Search the records for the string "agent" and copy every line where it turns up.

Data extracted from a collection
____________________

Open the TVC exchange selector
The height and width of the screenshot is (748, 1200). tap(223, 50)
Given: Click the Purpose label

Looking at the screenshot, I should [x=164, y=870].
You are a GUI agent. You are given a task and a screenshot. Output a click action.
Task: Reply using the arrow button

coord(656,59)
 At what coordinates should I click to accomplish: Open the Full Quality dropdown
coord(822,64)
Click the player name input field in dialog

____________________

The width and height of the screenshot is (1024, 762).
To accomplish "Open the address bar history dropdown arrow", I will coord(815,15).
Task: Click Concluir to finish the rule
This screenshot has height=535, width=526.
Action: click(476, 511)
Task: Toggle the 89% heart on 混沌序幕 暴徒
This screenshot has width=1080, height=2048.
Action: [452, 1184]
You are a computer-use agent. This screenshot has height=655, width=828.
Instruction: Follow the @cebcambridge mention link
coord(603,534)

____________________

Exercise result.
You are a GUI agent. You are given a task and a screenshot. Output a click action.
You are a computer-use agent. This screenshot has height=655, width=828.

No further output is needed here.